■ Exercice court A ■
Traduisez en anglais la phrase suivante de l'article sur les restitutions en Éthiopie : « Sans doute plus de 150 réfugiés ont été capturés par des autorités kenyanes le long de la frontière somalienne. »
■ Exercice court B ■
Recopiez fidèlement le passage de l'article sur les restitutions en Éthiopie qui commence aux mots « Tuwein n’a pas » et s'arrête après les mots « restitués à l’Ethiopie. ».

07/10/08 (B468) IPS / Des victimes de restitution »portées disparues » en Ethiopie
Wolfgang Kerler
Un nouveau rapport de ‘Human Rights Watch’ (HRW) accuse le gouvernement éthiopien de détenir au moins 10 victimes de restitution illégale en secret et sans chef d’accusation depuis le début de 2007.
»HRW appelle le gouvernement éthiopien à libérer immédiatement tous les détenus ou à les poursuivre en justice pour des délits flagrants dans un tribunal qui remplit les normes internationales de procès équitable », a déclaré à IPS, Jennifer Daskal, une avocate principale à HRW.
Daskal est l’auteur du rapport de 54 pages publié mercredi dernier et qui retrace la capture et la restitution d’au moins 85 hommes, femmes et enfants en 2006 et en 2007, impliquant des forces de sécurité et des agents de renseignements en provenance du Kenya, d’Ethiopie et des Etats-Unis. (La restitution ici, c’est le transfert secret des personnes d’un pays dans un autre en dehors de toute procédure judiciaire).
A la fin de 2006, des centaines de personnes ont fui la Somalie après l’éclatement d’intenses violences entre le Gouvernement fédéral de transition — assisté par l’armée éthiopienne — et l’Union des tribunaux islamiques.
Sans doute plus de 150 réfugiés ont été capturés par des autorités kenyanes le long de la frontière somalienne. Ils étaient accusés d’avoir des liens avec le groupe terroriste islamique, al Qaeda.
HRW estime que les Kenyans ont gardé des détenus en provenance de plus de 18 pays – y compris les Etats-Unis, la Grande-Bretagne et le Canada — pendant plusieurs semaines sans les accuser formellement.
Parmi ces détenus, figurait Kamilya Mohamed Tuwein, une mère de trois enfants, âgée de 43 ans et originaire de Dubai, qui était venue à Nairobi, au Kenya. Le 10 janvier 2007, Tuwein et deux partenaires commerciaux ont été arrêtés par la police kenyane.
»Nous continuons de demander à parler à nos ambassades », a déclaré Tuwein à HRW. »Ils ont répondu : ‘Lorsque le moment viendra’. A un moment, l’un des commissaires de police nous a dit que si nous payions un pot-de-vin de 35.000 shilling (500 dollars), nous serions libérés ».
Tuwein n’a pas payé le pot-de-vin et elle a été restituée à la Somalie et ensuite à l’Ethiopie, sans que personne ne lui dise ni à sa famille l’endroit où on l’a emmenée.
Selon HRW, un total d’environ 85 personnes ont connu le même sort entre le 20 janvier et le 10 février 2007 — y compris 19 femmes et 15 enfants. En juillet, des responsables kenyans ont expulsé trois autres hommes en Somalie où ils ont été remis à des officiels éthiopiens et restitués à l’Ethiopie.

■ Données fournies ■
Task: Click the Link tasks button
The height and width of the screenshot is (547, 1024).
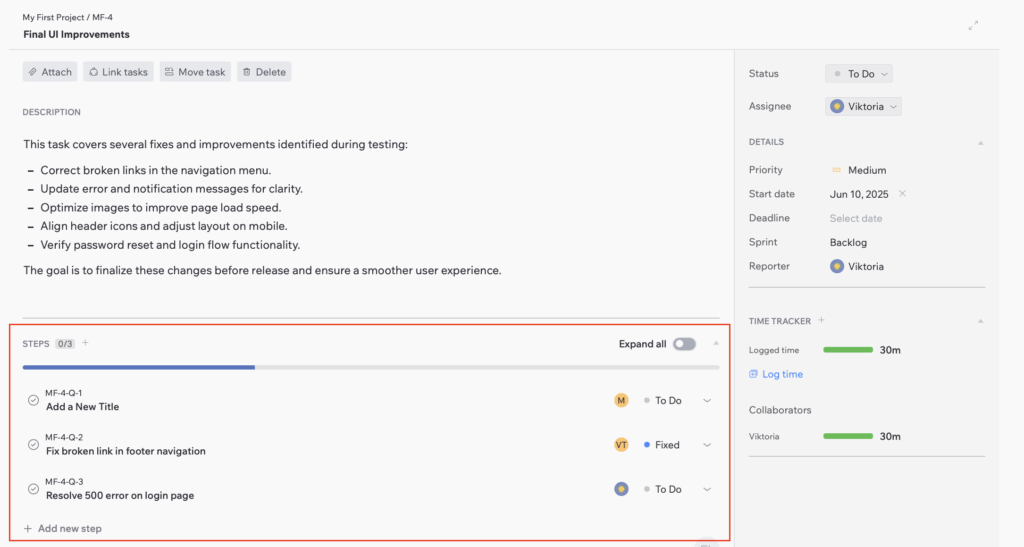Action: pyautogui.click(x=118, y=72)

■ Corrigé A ■
Probably more than 150 refugees were captured by Kenyan authorities along the Somali border.

■ Corrigé B ■
Tuwein n’a pas payé le pot-de-vin et elle a été restituée à la Somalie et ensuite à l’Ethiopie, sans que personne ne lui dise ni à sa famille l’endroit où on l’a emmenée.
Selon HRW, un total d’environ 85 personnes ont connu le même sort entre le 20 janvier et le 10 février 2007 — y compris 19 femmes et 15 enfants. En juillet, des responsables kenyans ont expulsé trois autres hommes en Somalie où ils ont été remis à des officiels éthiopiens et restitués à l’Ethiopie.